The flip side, “I Need Your Love Tonight” is an up-tempo rocker, which just like Elvis current #1 “One Night”, perfectly describing the goal many guys had in the fifties, “do some loving tonight”. Today’s youth probably still want the same, showing that this song is still “up-to-date” still want to). The alternate take of “A Fool Such As I” gets a more jazzy approach. The single happily “bounces around” while this take sound more relaxed with a nice baseline in the break.
This impressive run masks a more worrying statistic for the record business: "Jailhouse Rock" secured the top slot by selling only 21,262 copies, the lowest tally ever and a fraction of the figure needed to reach the summit in the recent past, and the same goes for “One Night”. Usually the single sales are slow in January, but this can mask a more significant slump in business since 1999. Illegal downloading of music has sent physical singles sales into a tailspin since 1999. They were just 36.4 million in 2003, compared with 1999's 80.1 million, and declined by another 15 percent or so in 2004, industry figures show. Downloads overtook over-the-counter singles sales for the first time in the last week of 2004 according to a Reuters newsflash.
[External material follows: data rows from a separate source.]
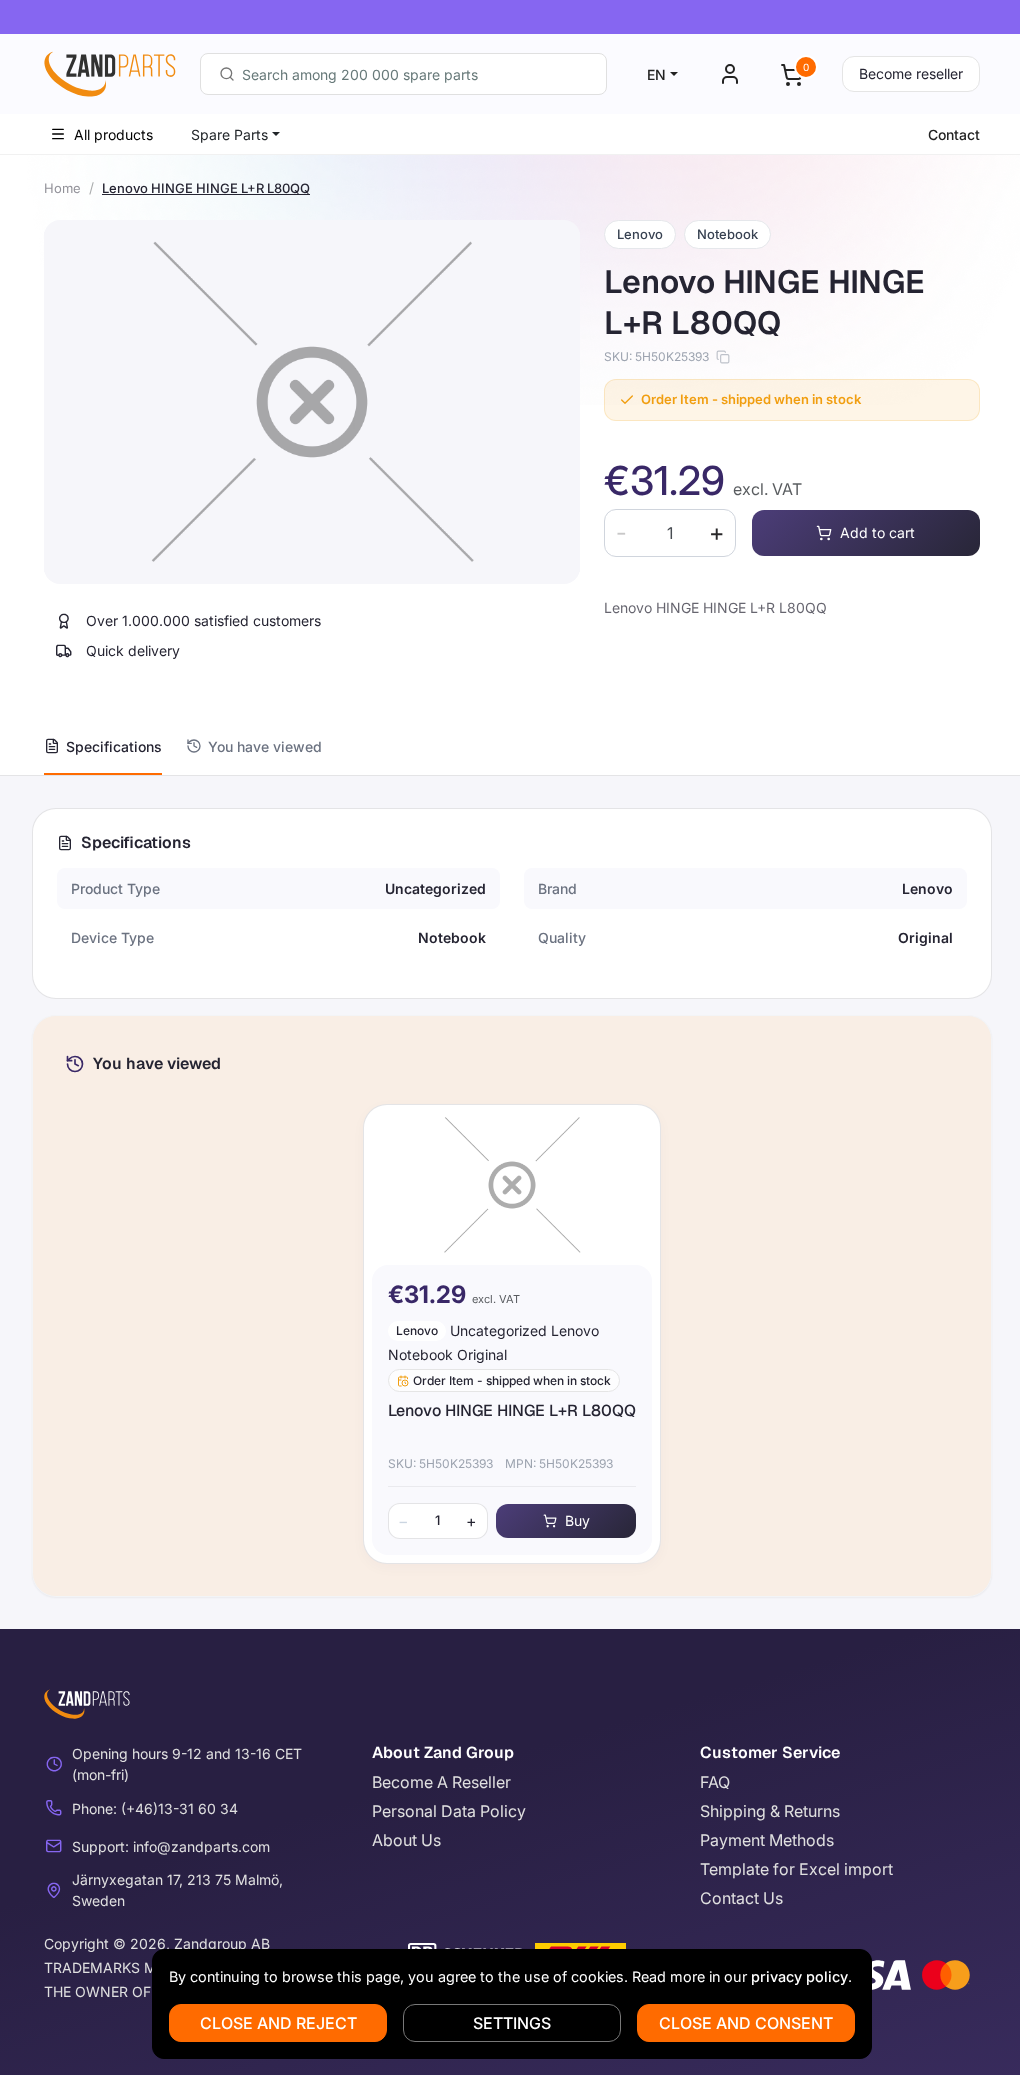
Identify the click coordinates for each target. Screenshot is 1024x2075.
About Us (406, 1840)
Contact (954, 134)
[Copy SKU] (723, 357)
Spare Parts (229, 134)
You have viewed (265, 746)
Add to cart (877, 532)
For the first time, the Top 40 chart to combine record sales with legal downloads this year in a bid to harness booming Internet interest, making the Top 40 singles chart the most reliable chart again. We will have to see how Elvis’ singles do if this new way of registering all sales comes into effect, but until then, he can set some records for others to aim at.
Conclusion
Elvis celebrated his 70th birthday on top of the charts with “Jailhouse Rock”, picked up the 1000th UK #1 one week later and will try for the 1001st. #1 spot too while he’s at it.
For those who don’t care too much about the charts, these detailed reproductions are real gems to collect on either CD-single, vinyl (or both …).